ISLAMABAD (Reuters) - Pakistan’s army on Thursday rejected as “negative propaganda” suggestions that it was not doing enough to combat al Qaeda and Taliban, hours after the top U.S. military officer accused its main intelligence agency of maintaining ties with militants.
The comments reflected deepening mistrust between the two uneasy allies, whose relations hit a new low after fatal shooting of two Pakistanis by Raymond Davis, a CIA contractor, in January in the city of Lahore.
“The Pakistan army’s ongoing operations are a testimony of our national resolve to defeat terrorism,” a military statement quoted army chief General Ashfaq Kayani as telling Admiral Mike Mullen, chairman of the U.S. Military’s Joint Chiefs of Staff, during his fleeting visit to Pakistan on Wednesday.
“He (Kayani) strongly rejected negative propaganda of Pakistan not doing enough and Pakistan army’s lack of clarity on the way forward.”
Mullen, the most senior U.S. official to visit Pakistan since ties were badly strained over the Davis case, told a Pakistani television channel that links between elements of Pakistan’s Inter-Services Intelligence (ISI) and the Haqqani faction of the Afghan Taliban were continuing to strain the relationship.
“Haqqani is supporting, funding, training fighters that are killing Americans and killing coalition partners.
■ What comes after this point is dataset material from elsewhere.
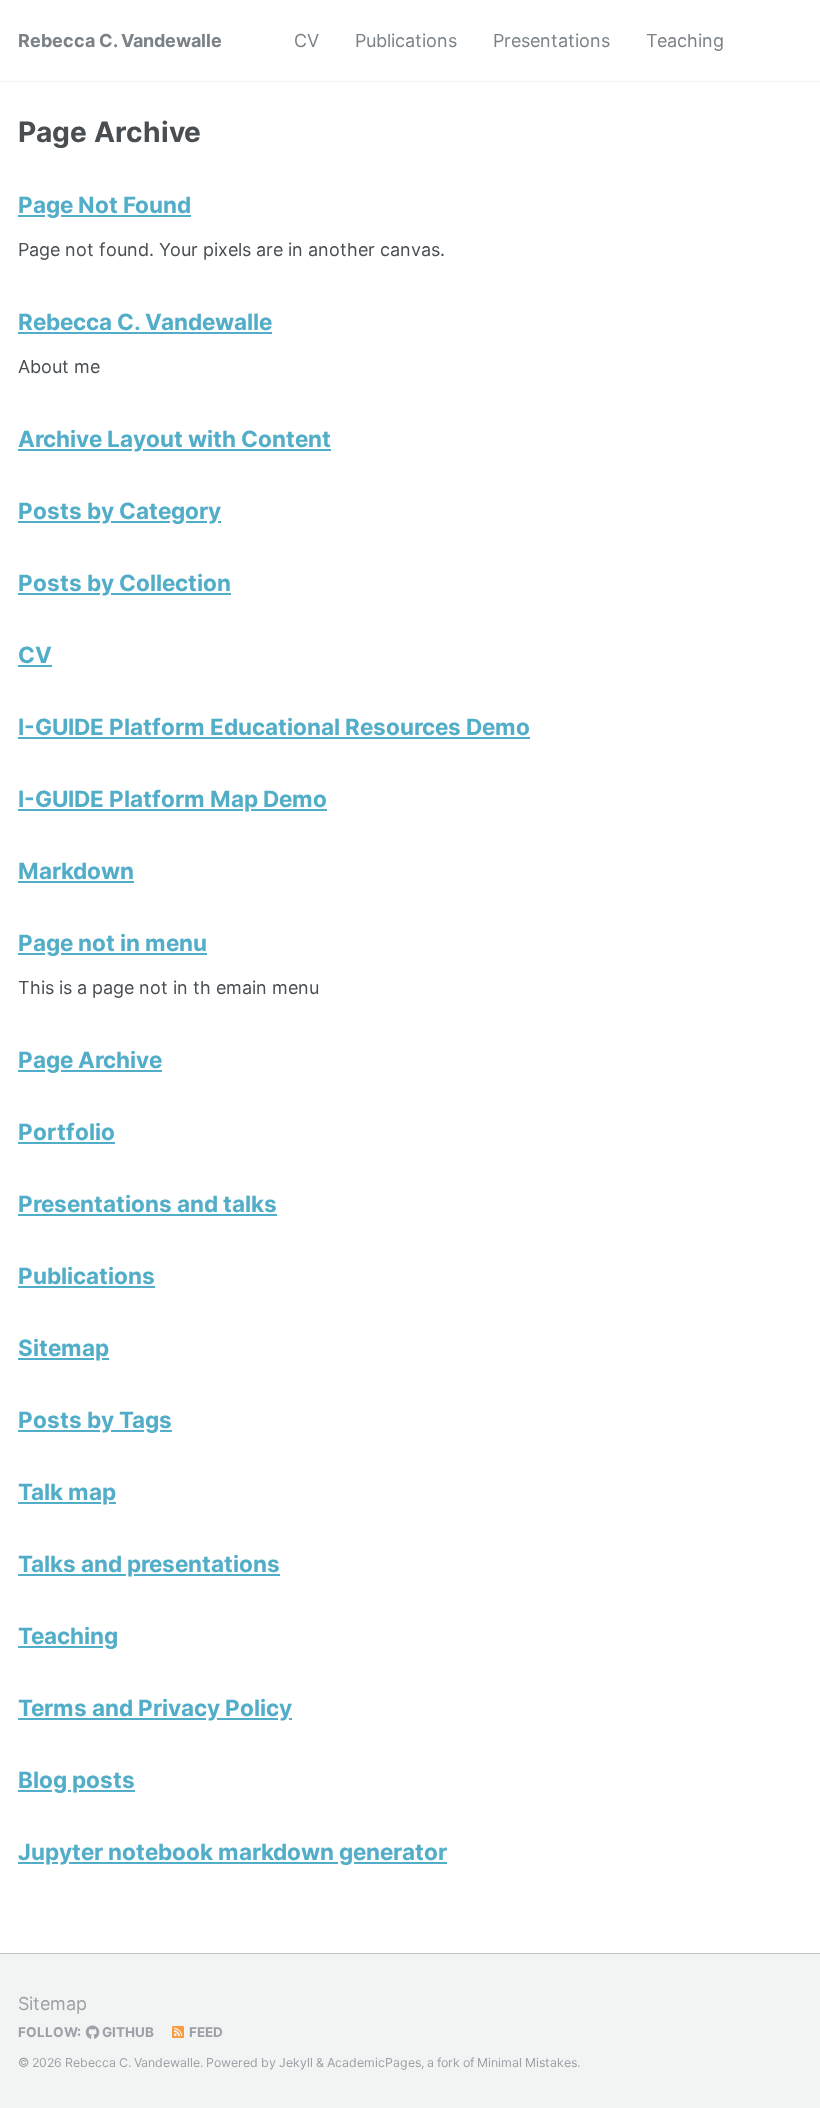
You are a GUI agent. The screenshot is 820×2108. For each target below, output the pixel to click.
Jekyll (296, 2062)
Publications (406, 40)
And I have a sacred obligation to do all I can to make sure that doesn’t happen,” Mullen told Pakistan’s Geo television ahead of talks with Kayani.
Mullen is not the first U.S. official to point fingers at the ties between ISI and the Haqqani faction, but his forceful remarks suggest Washington is not about to back away from calls for Pakistan to take a more assertive stand as the United States prepares to begin withdrawing its troops from Afghanistan in July.
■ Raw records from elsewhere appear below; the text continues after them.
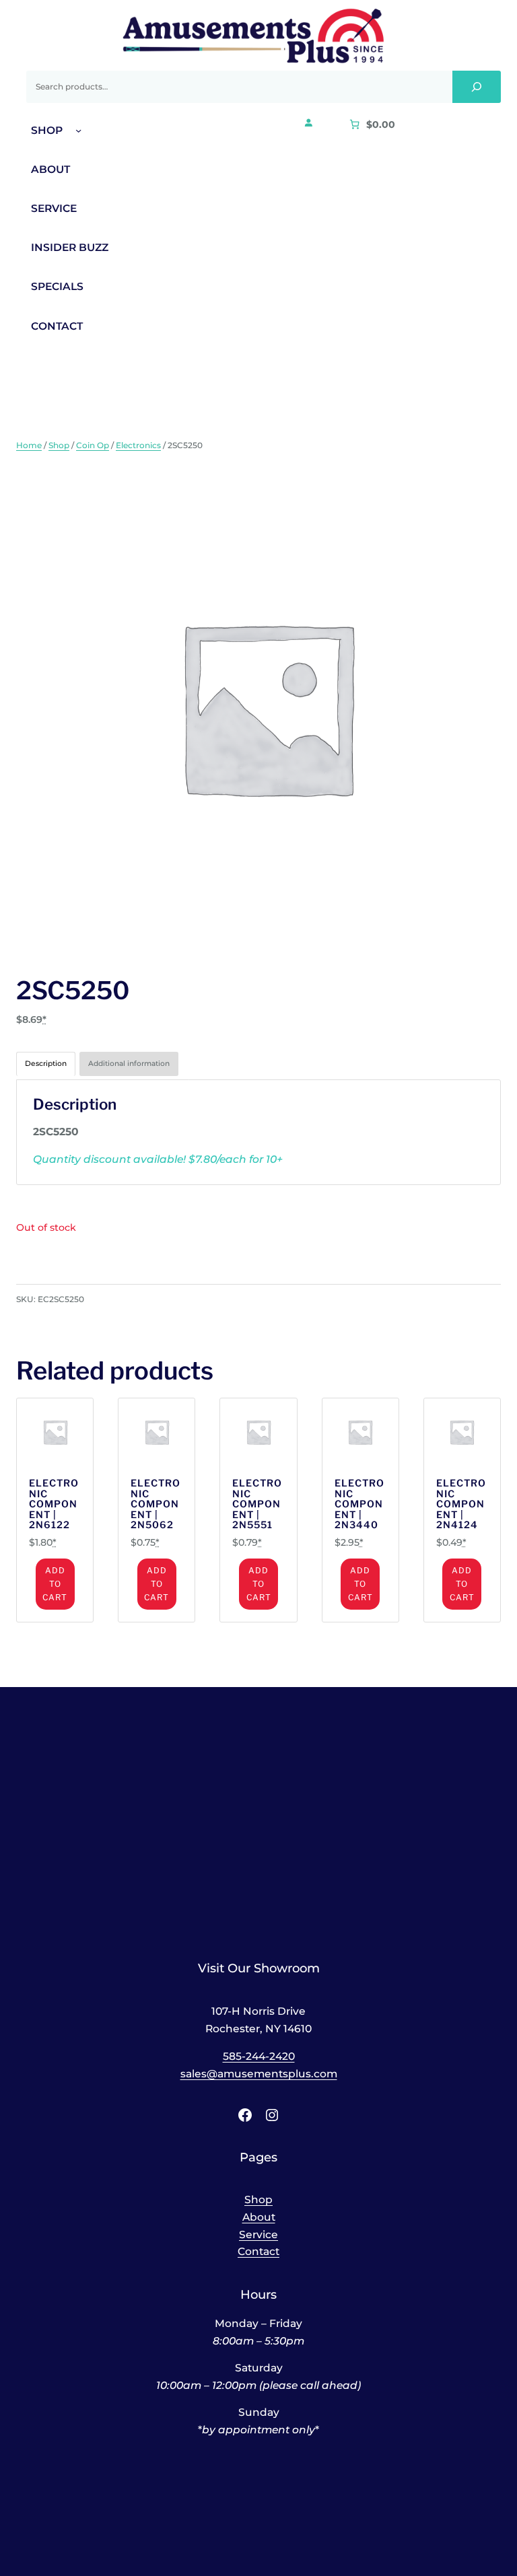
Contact (258, 2251)
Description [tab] (46, 1063)
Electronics (138, 445)
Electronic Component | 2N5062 (155, 1504)
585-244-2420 (259, 2056)
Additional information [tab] (129, 1063)
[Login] (308, 122)
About (258, 2217)
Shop (58, 445)
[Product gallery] (258, 706)
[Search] (476, 87)
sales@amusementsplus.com (258, 2073)
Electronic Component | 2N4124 (461, 1504)
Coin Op (92, 445)
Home (29, 445)
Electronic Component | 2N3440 (359, 1504)
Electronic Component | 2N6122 (54, 1504)
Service (258, 2234)
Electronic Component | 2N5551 (257, 1504)
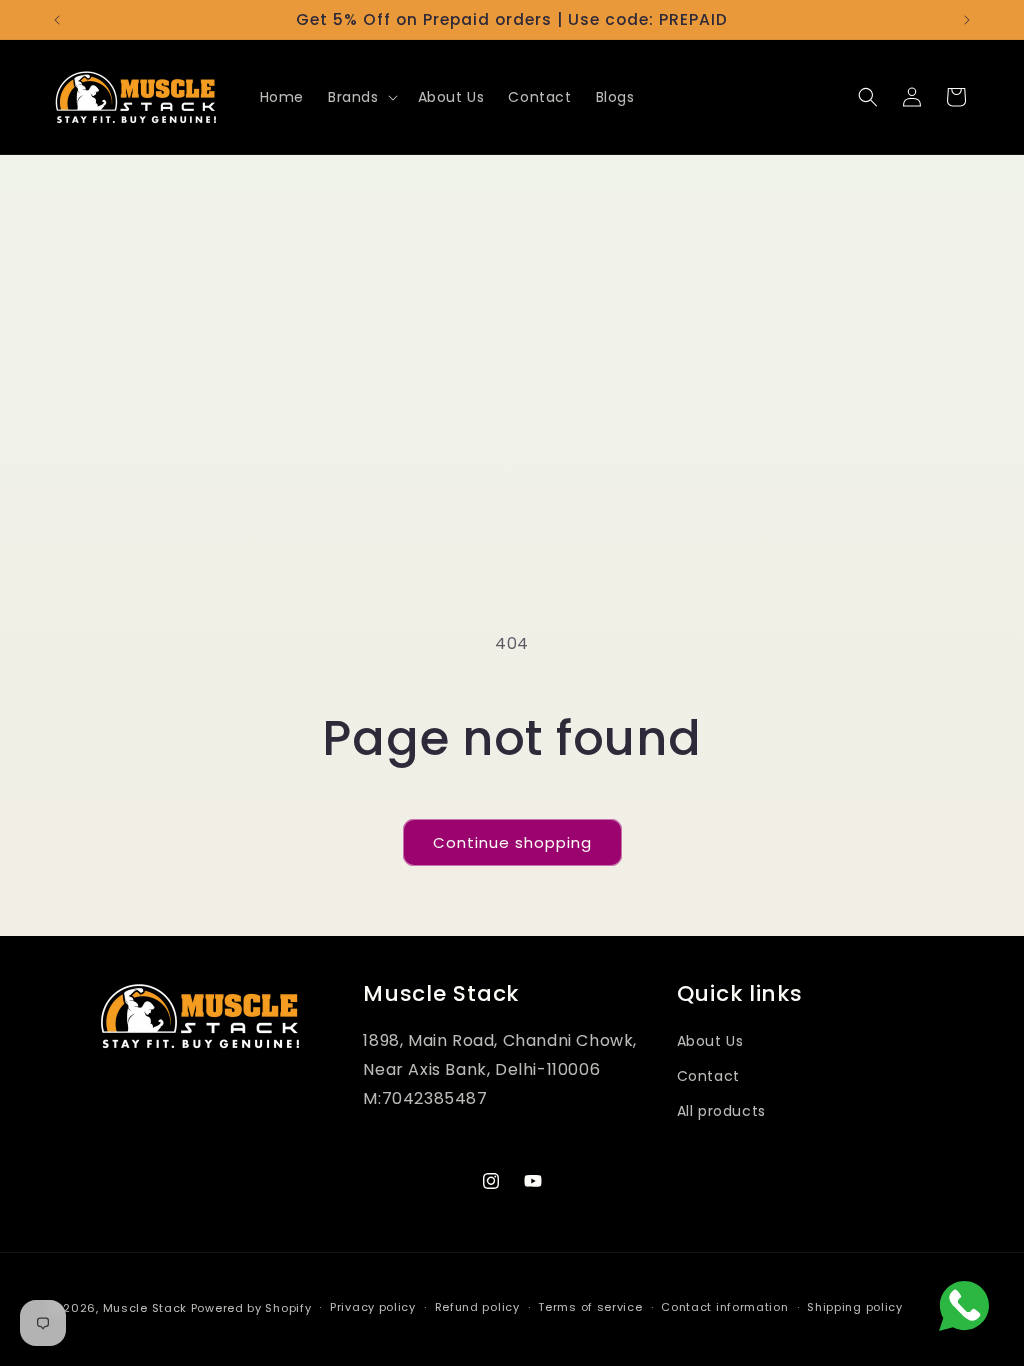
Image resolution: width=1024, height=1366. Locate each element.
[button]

But despite the rising level of rhetoric, both sides have sought to mend their ties.
“Admiral Mullen lauded the sacrifices and efforts of (the) people of Pakistan and its security forces and reassured that security ties will not be allowed to unravel between the two armed forces,” a Pakistani military statement read.
Kayani, who last month issued a rare condemnation of a U.S. missile strike in a Pakistani tribal region near the Afghan border that killed more than 40 tribesmen, repeated his opposition to covert U.S. operations in the border regions, saying it was hurting Pakistan’s own war against militants.
“(Kayani) reinforced the government’s stance on drone strikes and emphasized that these not only undermine our national effort against terrorism but turn public support against our efforts, which remains the key to success.”
In the wake of the Davis case, some Pakistani officials have called for sharp cuts in drone attacks, an issue that was raised in talks last week in Washington between CIA director Leon Panetta and ISI chief Lieutenant-General Ahmad Shuja Pasha.
A U.S. official on Wednesday said the United States would not abandon its drone program, but how it goes forward was a matter for Pakistani and U.S. intelligence and military officials to determine.